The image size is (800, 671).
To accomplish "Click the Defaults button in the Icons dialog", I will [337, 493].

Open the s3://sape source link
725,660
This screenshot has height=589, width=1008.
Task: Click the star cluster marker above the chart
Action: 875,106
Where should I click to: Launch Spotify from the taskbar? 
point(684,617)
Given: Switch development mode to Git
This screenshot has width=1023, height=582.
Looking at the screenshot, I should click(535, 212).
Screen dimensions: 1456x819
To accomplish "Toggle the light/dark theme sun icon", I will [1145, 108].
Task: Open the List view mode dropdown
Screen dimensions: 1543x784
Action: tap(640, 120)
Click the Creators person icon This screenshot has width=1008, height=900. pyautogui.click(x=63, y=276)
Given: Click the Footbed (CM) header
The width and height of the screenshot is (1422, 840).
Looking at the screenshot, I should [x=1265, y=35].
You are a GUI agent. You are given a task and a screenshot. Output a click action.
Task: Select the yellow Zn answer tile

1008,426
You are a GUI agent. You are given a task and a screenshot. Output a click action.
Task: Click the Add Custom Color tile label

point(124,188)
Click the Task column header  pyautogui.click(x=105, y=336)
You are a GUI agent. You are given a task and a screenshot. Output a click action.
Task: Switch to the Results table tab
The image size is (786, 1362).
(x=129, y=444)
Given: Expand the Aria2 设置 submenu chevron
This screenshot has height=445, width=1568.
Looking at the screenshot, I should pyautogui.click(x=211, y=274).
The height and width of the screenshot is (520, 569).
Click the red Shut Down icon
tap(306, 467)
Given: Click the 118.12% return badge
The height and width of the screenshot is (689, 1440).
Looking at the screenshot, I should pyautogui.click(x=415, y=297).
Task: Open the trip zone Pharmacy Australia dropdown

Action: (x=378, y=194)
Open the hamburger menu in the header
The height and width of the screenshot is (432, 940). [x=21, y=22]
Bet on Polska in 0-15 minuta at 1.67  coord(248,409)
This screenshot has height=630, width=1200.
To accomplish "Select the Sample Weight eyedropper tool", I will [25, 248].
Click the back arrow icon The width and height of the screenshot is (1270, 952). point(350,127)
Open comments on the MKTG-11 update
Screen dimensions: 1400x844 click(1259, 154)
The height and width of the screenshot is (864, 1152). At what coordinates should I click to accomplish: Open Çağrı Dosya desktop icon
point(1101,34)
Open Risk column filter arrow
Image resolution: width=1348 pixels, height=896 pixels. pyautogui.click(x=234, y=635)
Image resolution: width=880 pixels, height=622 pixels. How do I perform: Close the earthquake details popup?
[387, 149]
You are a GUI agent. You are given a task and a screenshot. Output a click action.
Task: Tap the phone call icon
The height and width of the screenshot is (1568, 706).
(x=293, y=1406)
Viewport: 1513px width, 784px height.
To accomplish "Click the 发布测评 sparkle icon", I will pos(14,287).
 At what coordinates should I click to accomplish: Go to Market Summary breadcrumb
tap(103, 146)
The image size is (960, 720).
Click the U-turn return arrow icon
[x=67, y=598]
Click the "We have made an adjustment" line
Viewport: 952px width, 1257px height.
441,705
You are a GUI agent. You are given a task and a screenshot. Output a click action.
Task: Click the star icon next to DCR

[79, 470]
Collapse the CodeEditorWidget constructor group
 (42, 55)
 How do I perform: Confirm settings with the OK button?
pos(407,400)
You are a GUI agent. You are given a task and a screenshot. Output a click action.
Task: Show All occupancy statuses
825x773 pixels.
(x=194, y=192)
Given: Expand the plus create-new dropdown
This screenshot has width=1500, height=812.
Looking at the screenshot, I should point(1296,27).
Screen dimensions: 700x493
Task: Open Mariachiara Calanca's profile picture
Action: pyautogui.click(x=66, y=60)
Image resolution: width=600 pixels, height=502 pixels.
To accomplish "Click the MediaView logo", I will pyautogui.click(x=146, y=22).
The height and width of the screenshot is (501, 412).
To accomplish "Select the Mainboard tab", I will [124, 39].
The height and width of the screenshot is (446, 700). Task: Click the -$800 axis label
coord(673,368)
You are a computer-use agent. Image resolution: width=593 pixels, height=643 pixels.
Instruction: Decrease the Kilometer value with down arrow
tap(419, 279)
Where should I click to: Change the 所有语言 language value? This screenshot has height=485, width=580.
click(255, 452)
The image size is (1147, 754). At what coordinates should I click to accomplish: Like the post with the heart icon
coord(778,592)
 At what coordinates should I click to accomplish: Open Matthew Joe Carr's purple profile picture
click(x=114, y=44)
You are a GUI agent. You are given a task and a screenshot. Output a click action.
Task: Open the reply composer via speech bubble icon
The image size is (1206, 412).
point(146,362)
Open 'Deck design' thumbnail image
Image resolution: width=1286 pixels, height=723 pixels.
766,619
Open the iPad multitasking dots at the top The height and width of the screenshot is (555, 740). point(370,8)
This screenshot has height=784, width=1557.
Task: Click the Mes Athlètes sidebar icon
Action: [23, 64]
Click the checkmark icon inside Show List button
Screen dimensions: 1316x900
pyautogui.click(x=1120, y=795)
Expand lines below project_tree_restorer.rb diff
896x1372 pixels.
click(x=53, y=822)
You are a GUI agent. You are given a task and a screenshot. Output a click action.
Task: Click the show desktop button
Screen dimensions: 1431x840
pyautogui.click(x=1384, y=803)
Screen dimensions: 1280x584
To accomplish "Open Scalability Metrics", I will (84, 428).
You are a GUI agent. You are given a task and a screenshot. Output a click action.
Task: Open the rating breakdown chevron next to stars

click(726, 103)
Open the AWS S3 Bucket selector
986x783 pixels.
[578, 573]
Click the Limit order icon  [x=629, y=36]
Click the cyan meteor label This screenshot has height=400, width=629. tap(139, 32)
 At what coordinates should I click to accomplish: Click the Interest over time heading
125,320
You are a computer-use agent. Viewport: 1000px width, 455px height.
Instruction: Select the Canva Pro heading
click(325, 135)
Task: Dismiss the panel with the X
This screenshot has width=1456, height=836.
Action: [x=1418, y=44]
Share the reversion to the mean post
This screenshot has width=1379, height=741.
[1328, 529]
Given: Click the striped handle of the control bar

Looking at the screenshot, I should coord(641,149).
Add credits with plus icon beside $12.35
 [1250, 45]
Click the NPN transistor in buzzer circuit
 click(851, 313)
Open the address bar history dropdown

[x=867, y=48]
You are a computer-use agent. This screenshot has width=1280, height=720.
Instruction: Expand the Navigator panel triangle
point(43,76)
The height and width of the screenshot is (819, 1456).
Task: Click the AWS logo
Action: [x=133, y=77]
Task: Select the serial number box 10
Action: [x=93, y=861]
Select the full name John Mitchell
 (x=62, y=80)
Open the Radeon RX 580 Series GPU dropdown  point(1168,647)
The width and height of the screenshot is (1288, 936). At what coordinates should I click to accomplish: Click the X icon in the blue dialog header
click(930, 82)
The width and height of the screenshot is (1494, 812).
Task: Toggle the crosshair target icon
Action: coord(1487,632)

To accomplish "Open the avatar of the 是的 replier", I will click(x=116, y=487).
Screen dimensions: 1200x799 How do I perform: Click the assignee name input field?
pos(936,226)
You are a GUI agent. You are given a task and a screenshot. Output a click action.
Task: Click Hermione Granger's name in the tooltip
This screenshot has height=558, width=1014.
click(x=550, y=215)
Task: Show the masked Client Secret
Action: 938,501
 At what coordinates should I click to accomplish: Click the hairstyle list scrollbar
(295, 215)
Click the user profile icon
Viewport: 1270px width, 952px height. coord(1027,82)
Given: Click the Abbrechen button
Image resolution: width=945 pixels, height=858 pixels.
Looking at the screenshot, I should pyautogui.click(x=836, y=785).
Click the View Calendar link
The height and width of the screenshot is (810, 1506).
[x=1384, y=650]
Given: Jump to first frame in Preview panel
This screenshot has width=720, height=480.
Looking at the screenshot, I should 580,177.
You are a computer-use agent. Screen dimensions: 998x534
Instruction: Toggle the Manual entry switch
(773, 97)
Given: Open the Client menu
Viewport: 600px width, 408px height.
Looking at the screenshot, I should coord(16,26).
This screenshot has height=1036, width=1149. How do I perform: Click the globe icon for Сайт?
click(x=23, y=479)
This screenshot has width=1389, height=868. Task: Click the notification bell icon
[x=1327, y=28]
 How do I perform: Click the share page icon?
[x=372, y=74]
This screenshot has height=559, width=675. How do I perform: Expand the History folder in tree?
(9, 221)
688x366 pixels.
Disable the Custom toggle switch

+ + + +

== The exercise ==
Copy out the lines again, starting at the line containing "Click the cyan" and ending at the line containing "click(325, 135)".

== Solution for this exercise ==
Click the cyan meteor label This screenshot has height=400, width=629. tap(139, 32)
 At what coordinates should I click to accomplish: Click the Interest over time heading
125,320
You are a computer-use agent. Viewport: 1000px width, 455px height.
Instruction: Select the Canva Pro heading
click(325, 135)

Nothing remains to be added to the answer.